Go through the entries below, tally each line that has the word "button", and give only the total.
======== DATA TO USE
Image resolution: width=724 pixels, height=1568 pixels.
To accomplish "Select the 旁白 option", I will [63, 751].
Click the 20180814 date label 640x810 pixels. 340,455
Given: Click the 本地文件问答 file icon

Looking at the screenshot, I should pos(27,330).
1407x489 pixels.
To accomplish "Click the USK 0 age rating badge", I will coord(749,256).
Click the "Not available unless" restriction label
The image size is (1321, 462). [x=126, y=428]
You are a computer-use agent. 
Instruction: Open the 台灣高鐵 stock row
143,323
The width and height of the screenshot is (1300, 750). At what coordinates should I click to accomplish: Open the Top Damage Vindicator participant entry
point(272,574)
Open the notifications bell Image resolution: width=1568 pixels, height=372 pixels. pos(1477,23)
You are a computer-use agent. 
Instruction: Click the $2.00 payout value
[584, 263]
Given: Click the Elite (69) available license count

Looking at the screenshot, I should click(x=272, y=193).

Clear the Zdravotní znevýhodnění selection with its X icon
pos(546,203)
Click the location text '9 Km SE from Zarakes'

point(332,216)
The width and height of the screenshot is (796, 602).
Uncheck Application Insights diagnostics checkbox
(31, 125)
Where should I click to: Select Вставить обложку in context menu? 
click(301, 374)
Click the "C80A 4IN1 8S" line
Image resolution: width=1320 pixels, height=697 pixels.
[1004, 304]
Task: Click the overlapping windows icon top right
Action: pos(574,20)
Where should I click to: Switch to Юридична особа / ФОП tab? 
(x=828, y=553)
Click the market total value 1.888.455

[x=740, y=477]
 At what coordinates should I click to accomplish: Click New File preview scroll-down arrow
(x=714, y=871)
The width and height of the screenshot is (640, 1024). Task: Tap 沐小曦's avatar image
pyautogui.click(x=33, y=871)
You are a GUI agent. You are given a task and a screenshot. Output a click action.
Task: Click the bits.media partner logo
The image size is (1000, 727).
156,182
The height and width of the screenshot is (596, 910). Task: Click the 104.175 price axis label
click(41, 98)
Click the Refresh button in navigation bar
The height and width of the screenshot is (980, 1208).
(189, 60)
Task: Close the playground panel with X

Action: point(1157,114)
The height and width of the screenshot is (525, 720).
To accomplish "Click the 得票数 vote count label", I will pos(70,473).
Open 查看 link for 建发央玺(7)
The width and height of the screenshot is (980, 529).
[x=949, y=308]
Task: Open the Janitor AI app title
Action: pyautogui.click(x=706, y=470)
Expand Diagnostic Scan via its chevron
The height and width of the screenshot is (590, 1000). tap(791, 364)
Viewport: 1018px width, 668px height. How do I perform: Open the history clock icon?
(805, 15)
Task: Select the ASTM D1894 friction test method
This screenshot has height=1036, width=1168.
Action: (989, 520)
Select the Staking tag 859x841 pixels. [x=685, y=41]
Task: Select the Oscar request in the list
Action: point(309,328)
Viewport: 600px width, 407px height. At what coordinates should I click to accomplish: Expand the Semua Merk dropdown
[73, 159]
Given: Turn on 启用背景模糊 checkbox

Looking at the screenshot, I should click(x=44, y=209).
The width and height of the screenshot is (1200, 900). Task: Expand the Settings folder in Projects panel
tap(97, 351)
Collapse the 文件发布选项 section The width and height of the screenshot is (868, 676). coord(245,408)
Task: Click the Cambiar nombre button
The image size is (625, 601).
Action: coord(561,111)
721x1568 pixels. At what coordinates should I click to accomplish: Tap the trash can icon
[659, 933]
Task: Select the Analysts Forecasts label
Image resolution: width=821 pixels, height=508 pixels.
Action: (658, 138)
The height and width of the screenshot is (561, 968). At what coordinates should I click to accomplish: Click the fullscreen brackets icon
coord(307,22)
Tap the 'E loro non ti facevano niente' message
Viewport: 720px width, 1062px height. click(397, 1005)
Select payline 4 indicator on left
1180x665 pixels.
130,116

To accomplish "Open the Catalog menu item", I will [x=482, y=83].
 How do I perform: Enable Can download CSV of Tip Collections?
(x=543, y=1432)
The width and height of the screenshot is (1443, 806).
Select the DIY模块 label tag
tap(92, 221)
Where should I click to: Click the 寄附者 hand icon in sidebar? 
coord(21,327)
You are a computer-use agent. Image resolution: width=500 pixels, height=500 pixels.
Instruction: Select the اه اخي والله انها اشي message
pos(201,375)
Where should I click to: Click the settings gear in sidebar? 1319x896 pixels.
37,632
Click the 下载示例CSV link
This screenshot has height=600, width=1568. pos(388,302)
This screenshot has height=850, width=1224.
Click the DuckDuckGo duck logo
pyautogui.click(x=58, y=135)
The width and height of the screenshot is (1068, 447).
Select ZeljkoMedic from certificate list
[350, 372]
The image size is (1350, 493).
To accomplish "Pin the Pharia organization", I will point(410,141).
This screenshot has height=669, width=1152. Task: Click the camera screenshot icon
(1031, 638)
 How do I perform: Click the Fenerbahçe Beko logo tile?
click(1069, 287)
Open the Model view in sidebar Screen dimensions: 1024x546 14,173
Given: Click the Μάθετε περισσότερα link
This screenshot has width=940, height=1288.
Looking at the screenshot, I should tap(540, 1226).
================
_ANSWER:_ 2